> _Consignes_:
(a) Relevez toutes les maisons d'édition citées dans le texte fourni.
(b) Traduisez en anglais, s'il vous plaît, la phrase suivante du texte fourni : « L’ironie du sort est parfois cruelle. »
(c) Dans le texte fourni, remplacez "cruelle" par "amère" et réécrivez le passage commençant à "L’ironie du sort" et se terminant à "américaine le 11 mai.".

L’ironie du sort est parfois cruelle. Alors que Gallmeister programme enfin pour la prochaine rentrée la publication d’une traduction digne de ce nom du chef-d’œuvre de Katherine Dunn, Amour monstre (ayant toutefois fait l’objet d’une traduction française en 1990 chez First, rééditée chez Pocket en 1994), permettant aux lecteurs français de prendre la pleine mesure de son talent baroque et poétique, la mort de l’auteure, par ailleurs journaliste célèbre pour Esquire ou le New York Times, ayant par exemple largement contribué en son temps à la découverte d’un Bret Easton Ellis, était annoncée dans la presse américaine le 11 mai.

> _Données_:
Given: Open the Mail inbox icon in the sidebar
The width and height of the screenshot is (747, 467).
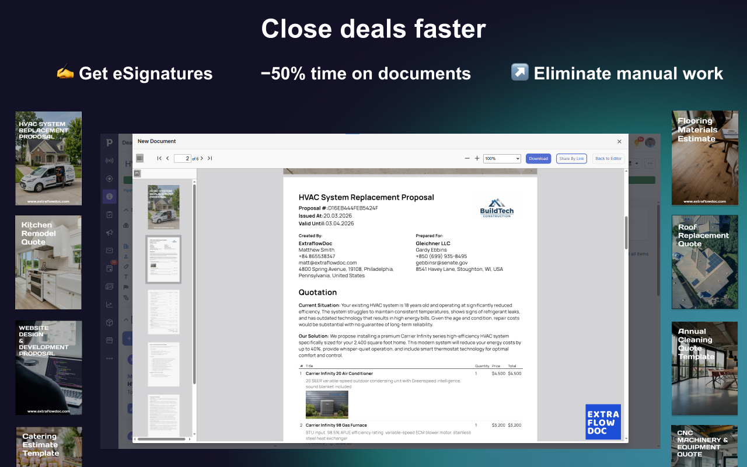Looking at the screenshot, I should (x=109, y=250).
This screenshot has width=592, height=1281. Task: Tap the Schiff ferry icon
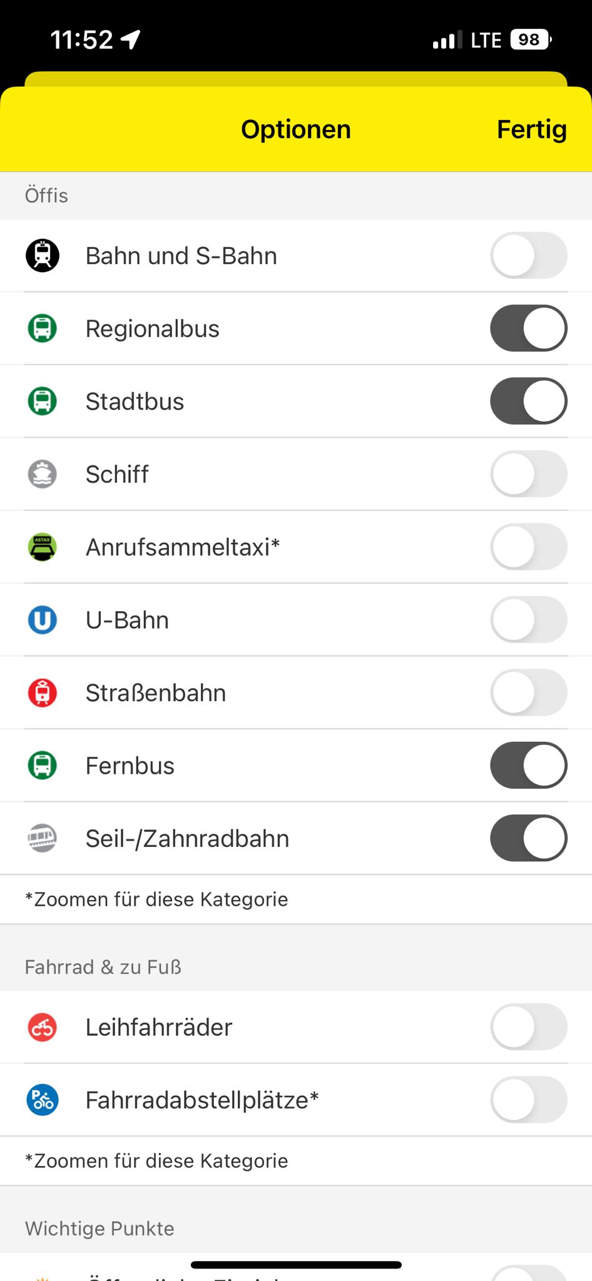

> _Réponses dans l'ordre_:
(a) Gallmeister, First, Pocket

(b) Fate can sometimes be cruelly ironic.

(c)
L’ironie du sort est parfois amère. Alors que Gallmeister programme enfin pour la prochaine rentrée la publication d’une traduction digne de ce nom du chef-d’œuvre de Katherine Dunn, Amour monstre (ayant toutefois fait l’objet d’une traduction française en 1990 chez First, rééditée chez Pocket en 1994), permettant aux lecteurs français de prendre la pleine mesure de son talent baroque et poétique, la mort de l’auteure, par ailleurs journaliste célèbre pour Esquire ou le New York Times, ayant par exemple largement contribué en son temps à la découverte d’un Bret Easton Ellis, était annoncée dans la presse américaine le 11 mai.